Diagnosis is made on history, examination and a number of investigations. Urinalysis reveals blood, protein and high specific gravity. Throat swabs (or skin swabs) may be positive for streptococcal infection. Blood samples are taken and examined for antibody to streptococci and their extracellular products (Lang & Towers 2001). Antistreptolysin O (ASO) is one example. The normal ASO is < 166 Todd units, in poststreptococcal glomerulonephritis this is raised. Blood is also examined for evidence of complement activity. A reduction in complement elements C3 and C4 are suggestive of poststreptococcal glomerulonephritis.

Antibiotics are administered to eliminate any persistent streptococcal infection; penicillin is the drug of choice. Hospitalisation is not always required but when hypervolaemia, oedema or hypertension are concerns the child is admitted.

Hypervolaemia and the resultant oedema make fluid balance an important focus. All input and output should be accurately documented. The child’s weight should also be recorded. Hypervolaemia and oedema can be addressed by restricting fluids and sodium intake. The child’s diet should not contain salty foods and salt should not be added. Dietary manipulation alone may be insufficient to deal with more severe problems and diuretics may be required. Loop diuretics such as furosemide act quickly and effectively.

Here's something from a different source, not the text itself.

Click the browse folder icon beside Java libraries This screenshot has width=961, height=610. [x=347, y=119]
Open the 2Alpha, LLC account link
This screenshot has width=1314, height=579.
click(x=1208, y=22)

Hypertension may be mild, moderate or severe. The frequency of recording will differ depending on the circumstance. The dietary measures and administration of diuretics taken to relieve oedema and hypervolaemia may be all that is required to reduce the blood pressure. If hypertension is not alleviated by these means then antihypertensive agents are employed. Severe rises in blood pressure require intravenous antihypertensive agents.

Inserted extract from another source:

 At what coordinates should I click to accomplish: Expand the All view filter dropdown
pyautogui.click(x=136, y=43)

The prognosis of poststreptococcal glomerulonephritis is excellent (Kasahara et al 2001). Most children who develop the condition will recover, with blood pressure and renal function returning to normal. However, a small number of children do not recover and go on and develop renal failure (Baldwin et al 1974).

The ureters enter the bladder at an oblique angle on the posterior right and left lateral surface. The oblique course is continued through the bladder wall. Each ureter terminates in a ureteral orifice found at both sides of the upper level of the trigone. When the intravesical pressure is increased during micturition the detrusor muscle contracts and the intravesical section of the ureters are passively compressed. This valvular mechanism normally prevents reflux. The effectiveness of this mechanism is dependent on an adequate length of intravesical ureter (Belman 1997).

VUR predisposes to urinary tract infection because urine that is refluxed into the ureter(s) trickles back into the bladder, producing an increased urine residual, which provides the conditions for an infection to take place. Reflux then provides a route by which the infection can reach the kidney. Urinary tract infection with VUR is associated with renal scarring and is an important cause of hypertension and chronic renal failure in later life.

Prophylaxis is usually discontinued when reflux disappears. This can be expected between 6 and 10 years (Huang & Tsai 1995). Management also emphasises the importance of measures designed to minimise the likelihood of urinary tract infection. The parent/child is taught the importance of adequate fluid intake, appropriate wiping action, regular toileting, double voiding to expel refluxed urine, and avoidance of constipation.

Surgery is considered for patients with grade IV and V reflux. It is considered as an option because spontaneous resolution is less likely. Surgery is also considered when prophylaxis fails to prevent urinary tract infection or further renal damage. Open surgery involves re-implantation of the offending ureter or ureters. The aim of re-implantation is to create an adequate intravesical tunnel, to allow compression of the ureter against the detrusor muscle. The success rate of reimplanation is 95% (Birmingham Reflux Study Group 1984).